▸ Work to complete
Copy every record exactly, leaving the pictures out.
[[ Listed records open ]]
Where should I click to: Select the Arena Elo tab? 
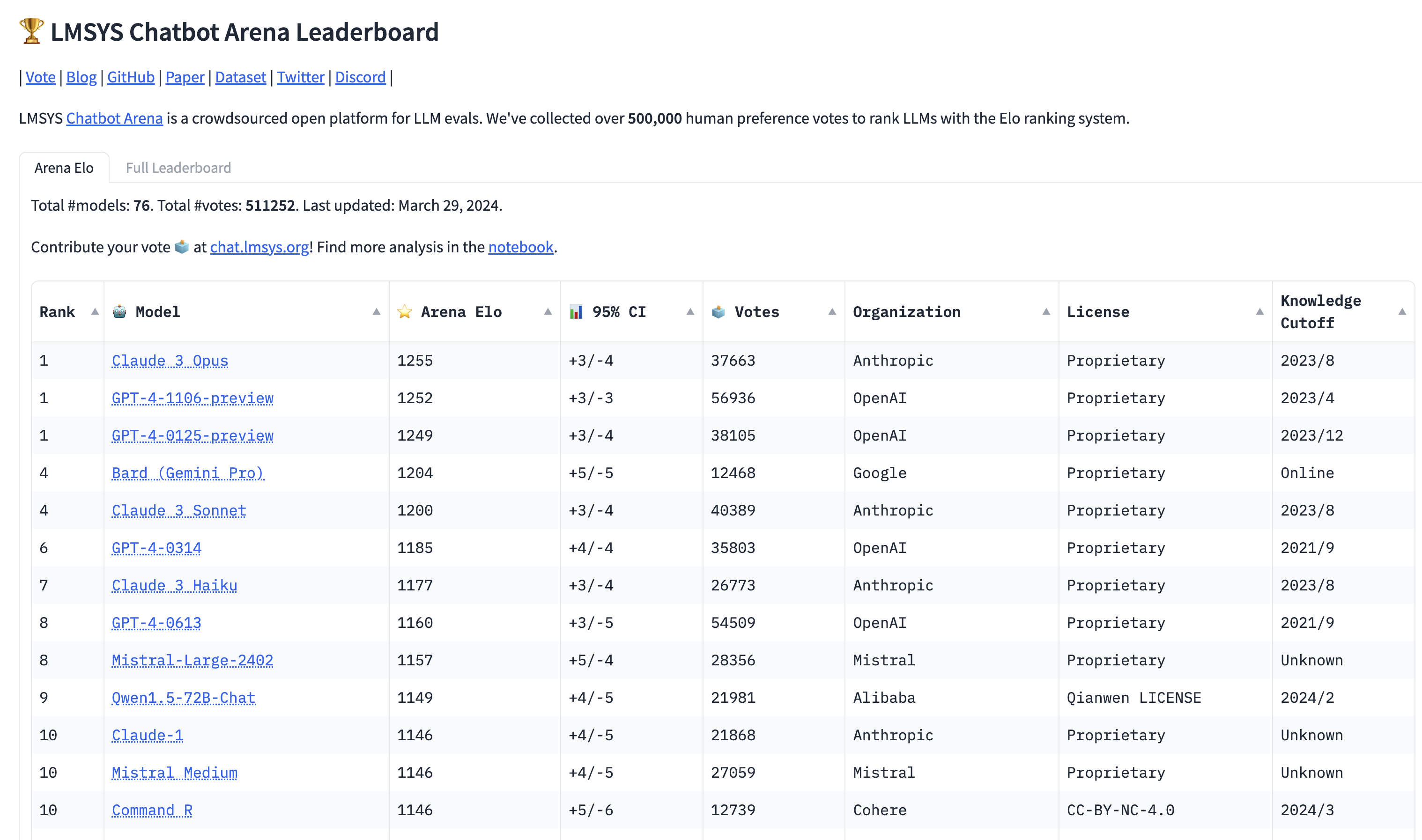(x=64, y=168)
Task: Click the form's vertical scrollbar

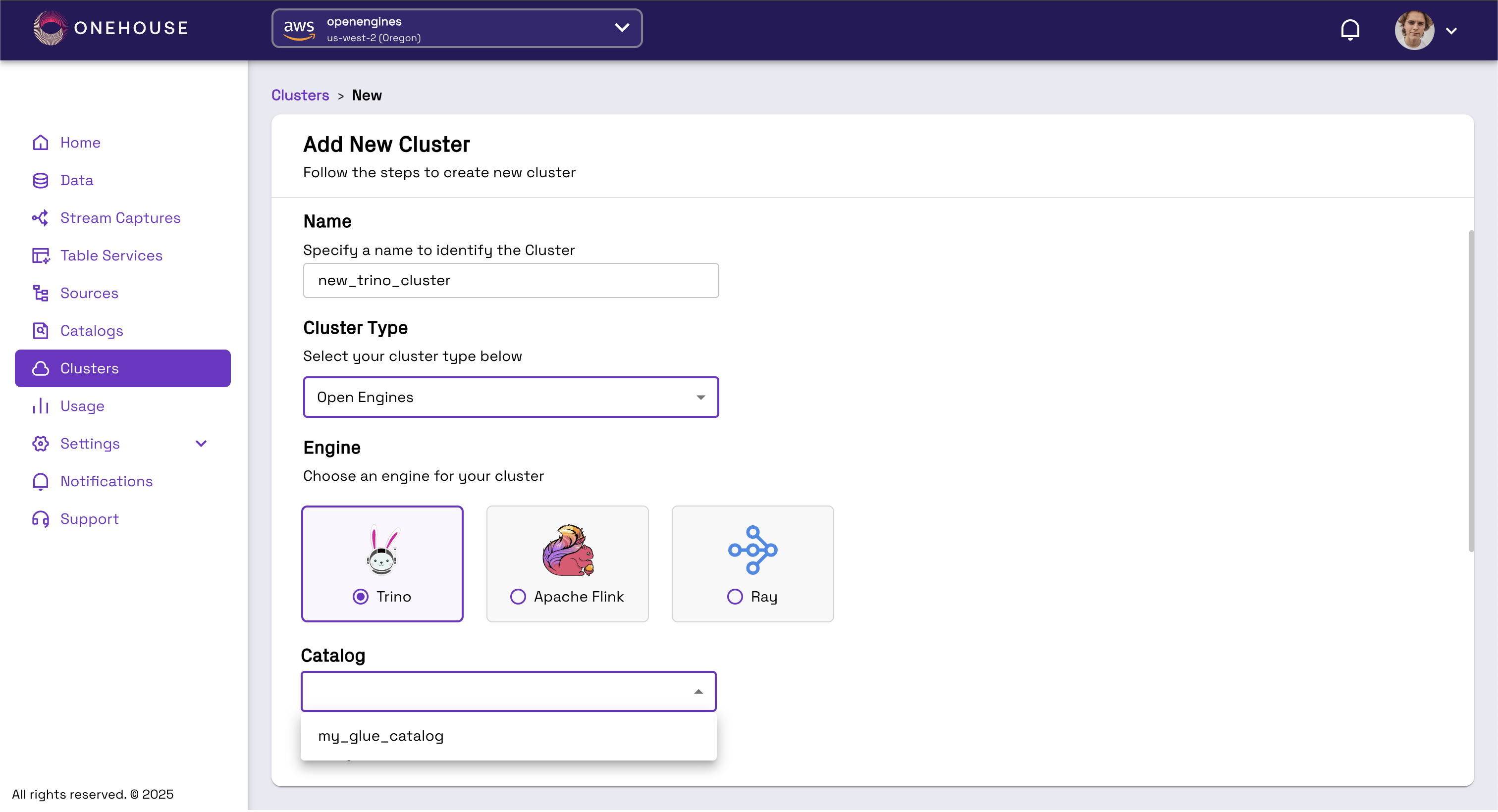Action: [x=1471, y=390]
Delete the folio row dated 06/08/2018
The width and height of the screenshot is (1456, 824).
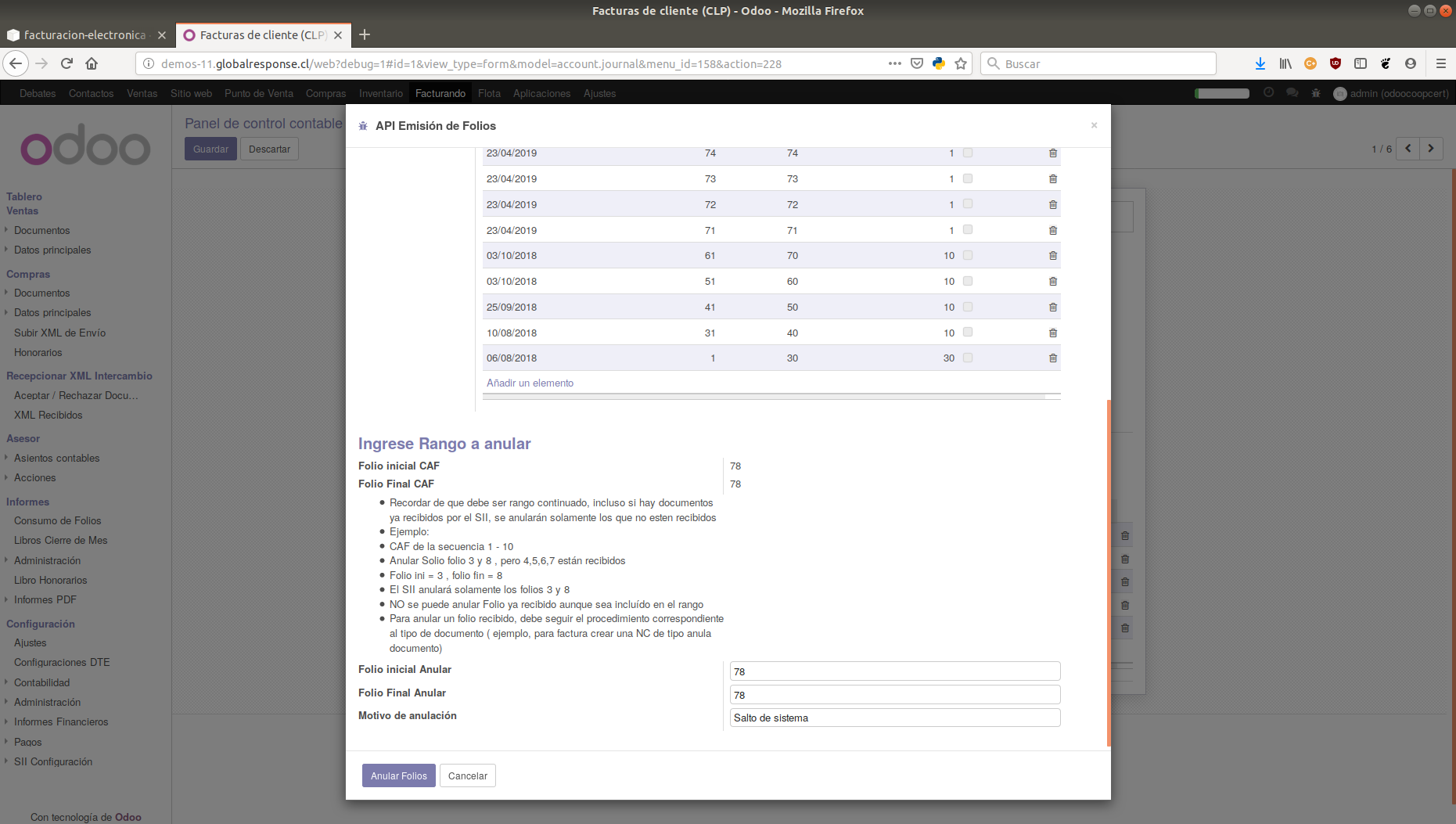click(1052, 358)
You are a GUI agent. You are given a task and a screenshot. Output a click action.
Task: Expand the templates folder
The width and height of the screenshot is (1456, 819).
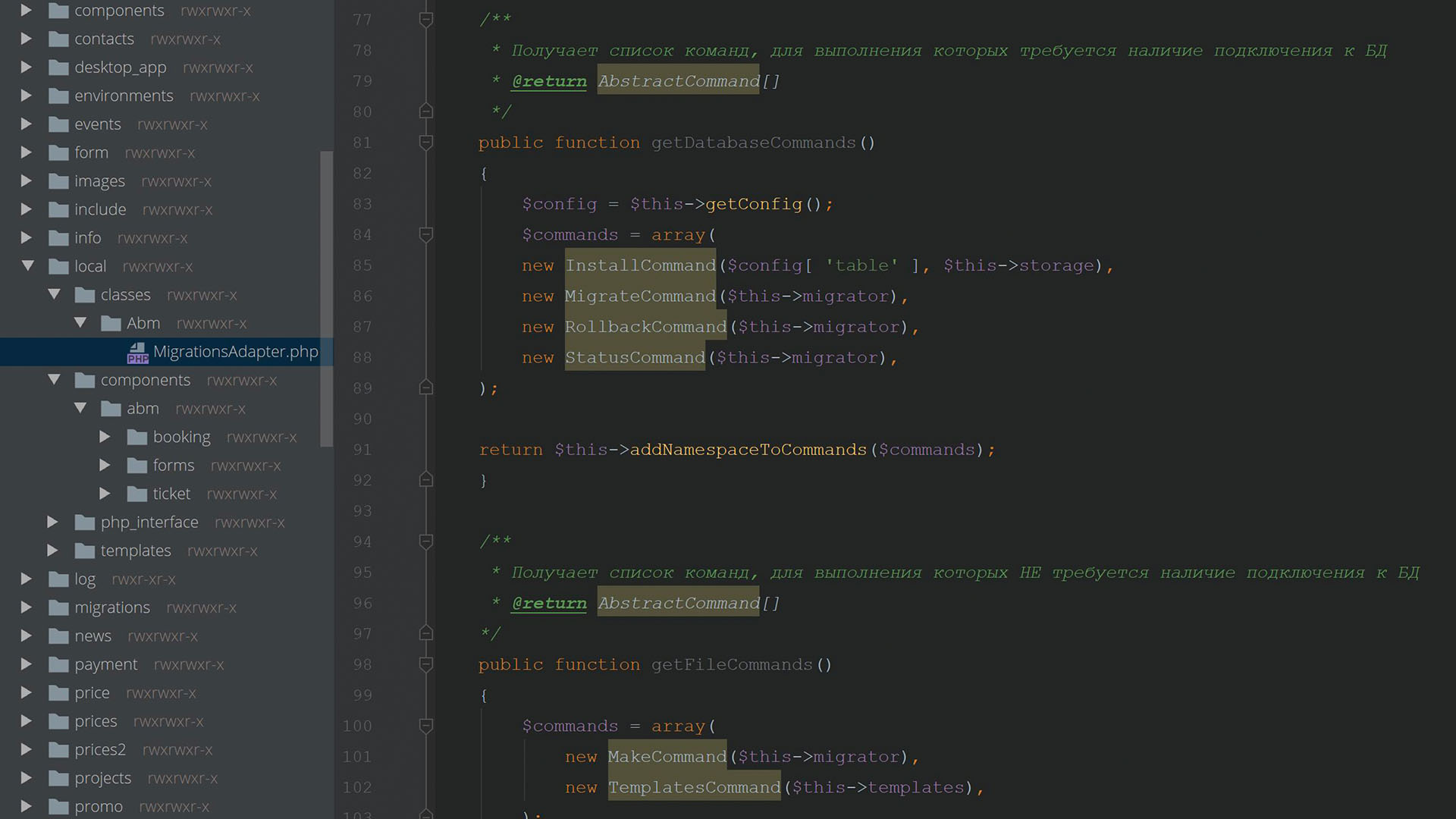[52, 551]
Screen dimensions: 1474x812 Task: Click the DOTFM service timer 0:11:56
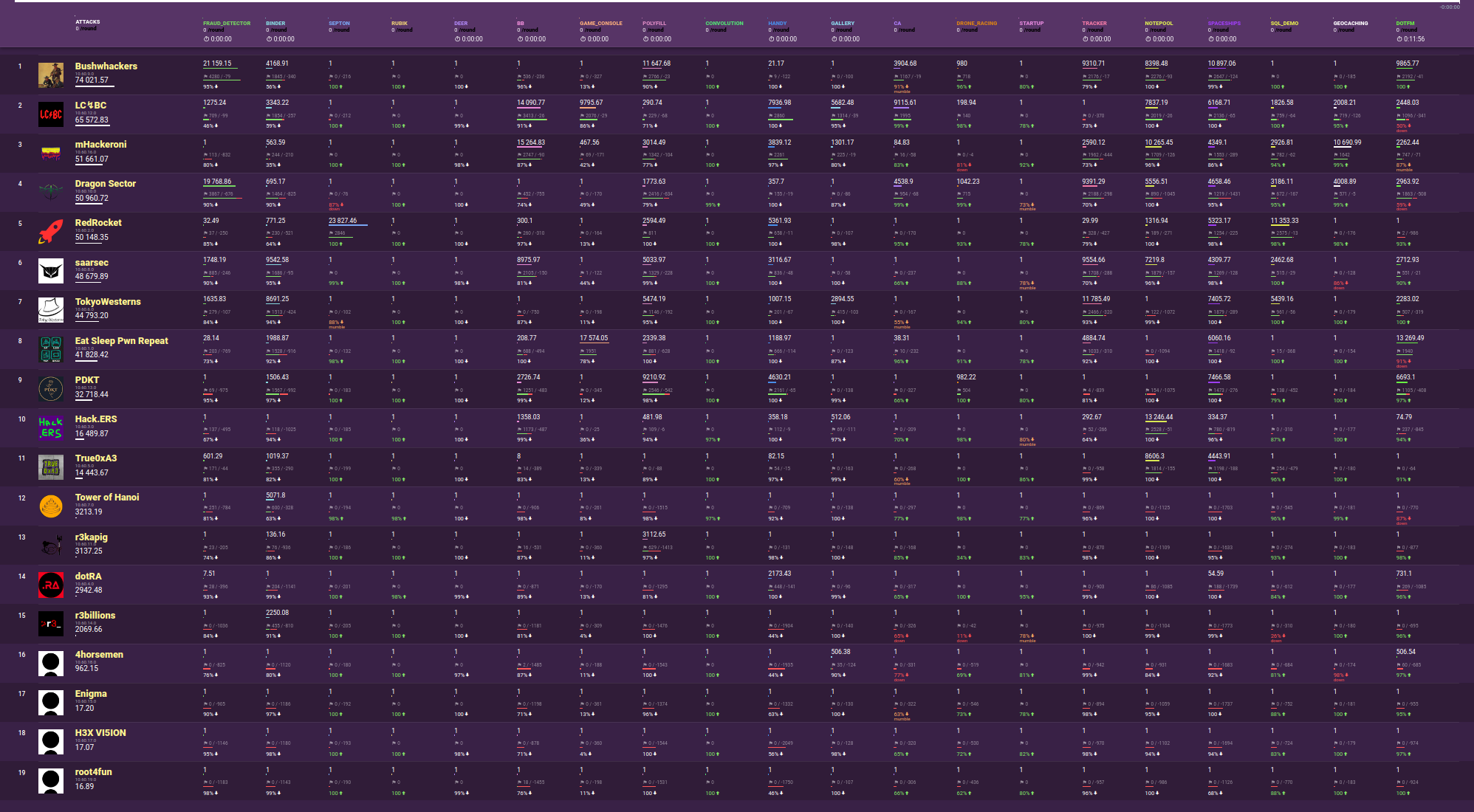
[[ Listed records closed ]]
▸ Solution
Where should I click to: Select the Arena Elo tab? 
(x=64, y=168)
Task: Click the form's vertical scrollbar

Action: [x=1471, y=390]
Delete the folio row dated 06/08/2018
The width and height of the screenshot is (1456, 824).
click(1052, 358)
You are a GUI agent. You are given a task and a screenshot. Output a click action.
Task: Expand the templates folder
The width and height of the screenshot is (1456, 819).
[52, 551]
Screen dimensions: 1474x812 Task: Click the DOTFM service timer 0:11:56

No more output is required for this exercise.